Pictures are to be dropped, and only the lines from the one containing "The width and height of the screenshot is (1036, 1170)." through the end of the data below are to be reproduced as written.
%%
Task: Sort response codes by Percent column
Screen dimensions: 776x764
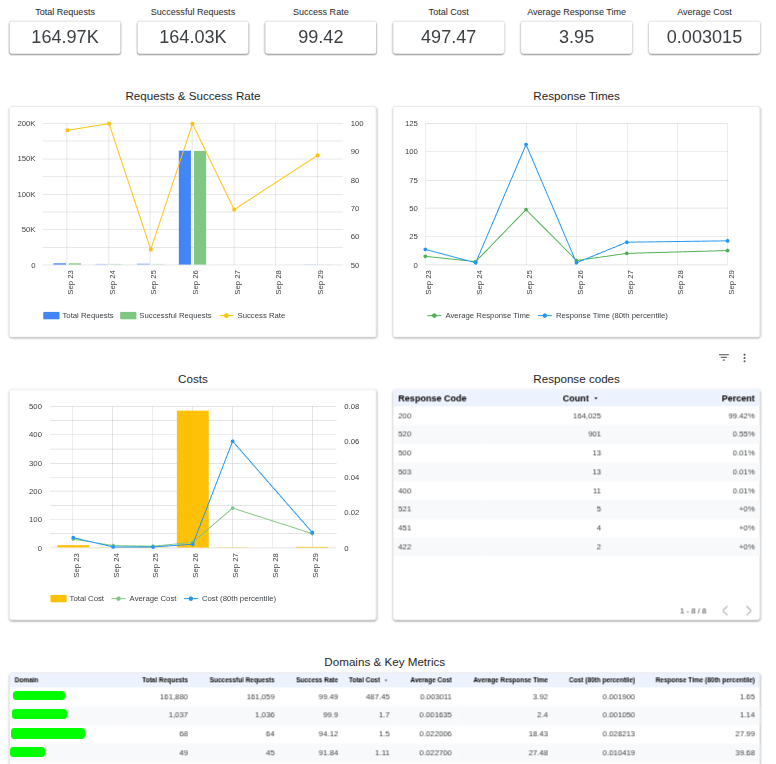Action: [738, 398]
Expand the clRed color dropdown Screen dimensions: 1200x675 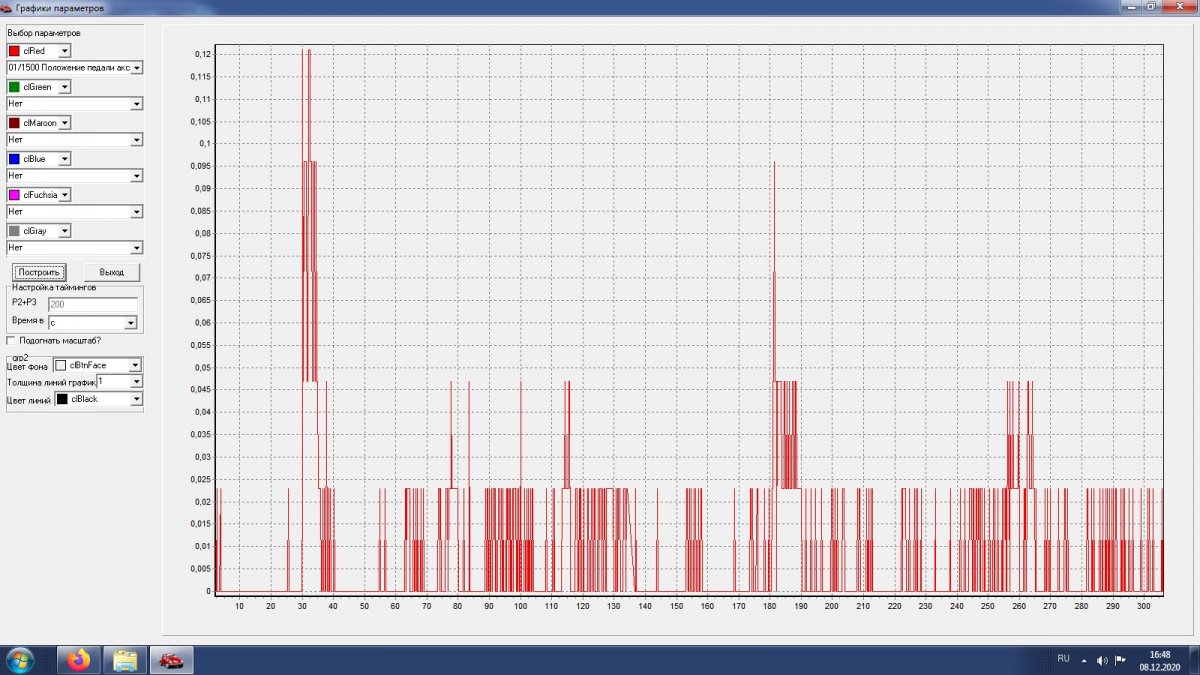[x=65, y=51]
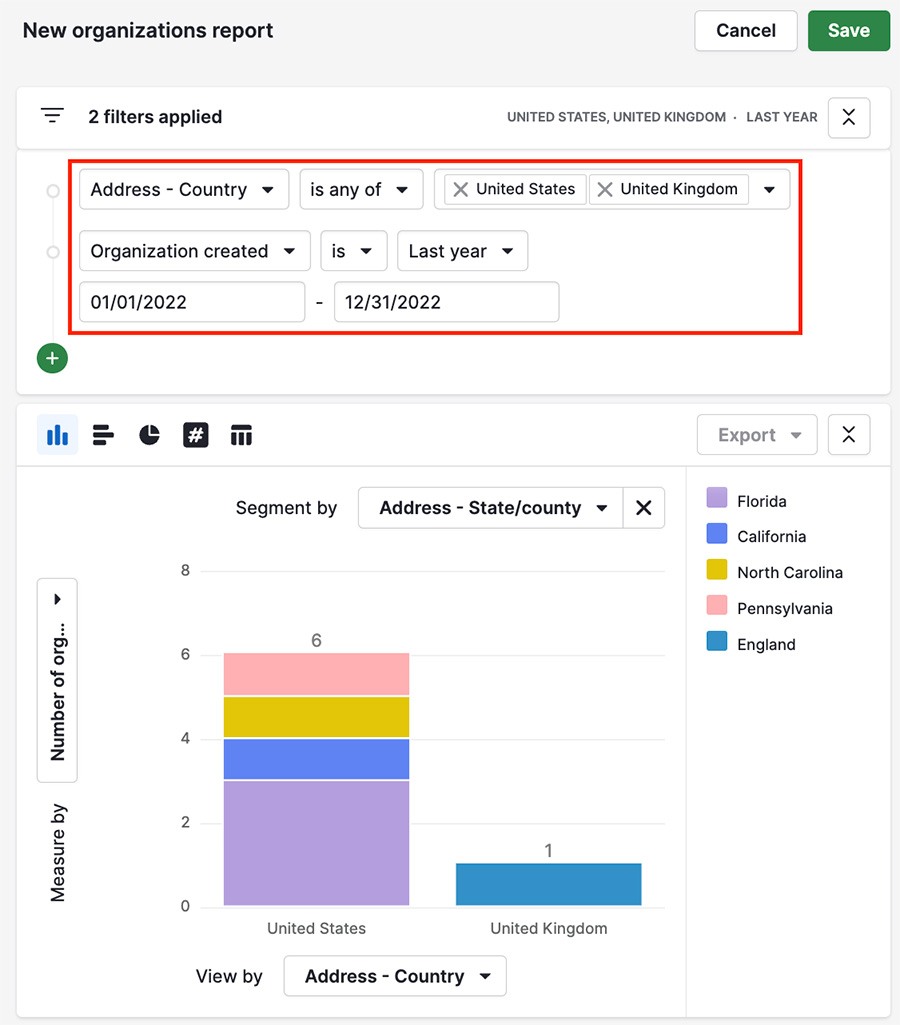The width and height of the screenshot is (900, 1025).
Task: Click the 01/01/2022 start date field
Action: [192, 302]
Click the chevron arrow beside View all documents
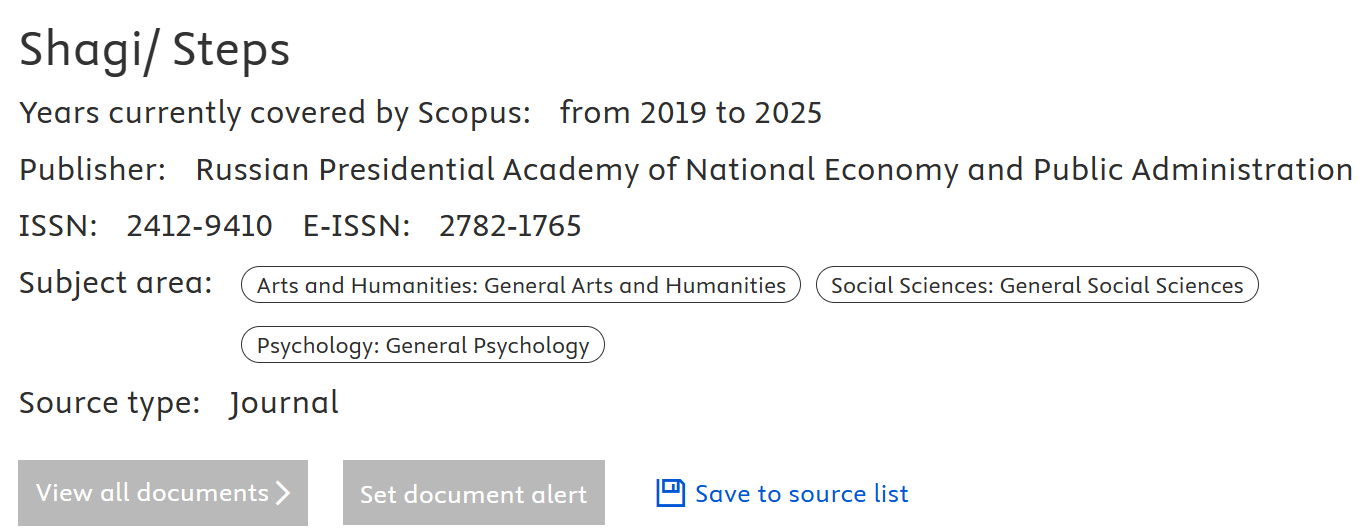1362x531 pixels. click(x=283, y=493)
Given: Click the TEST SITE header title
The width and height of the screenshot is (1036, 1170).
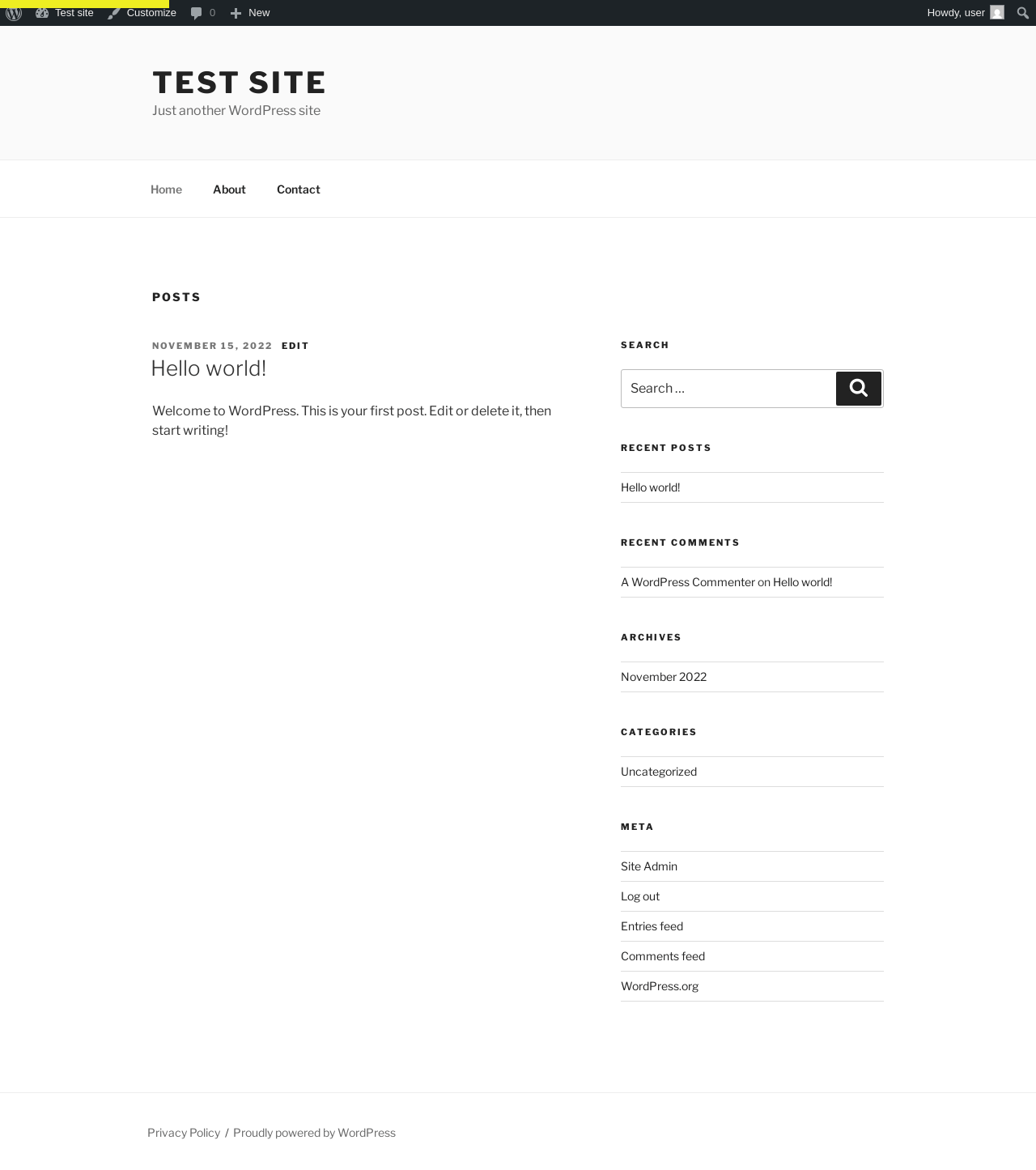Looking at the screenshot, I should 240,83.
%%
■ Written response:
The width and height of the screenshot is (1036, 1170).
Looking at the screenshot, I should 240,83.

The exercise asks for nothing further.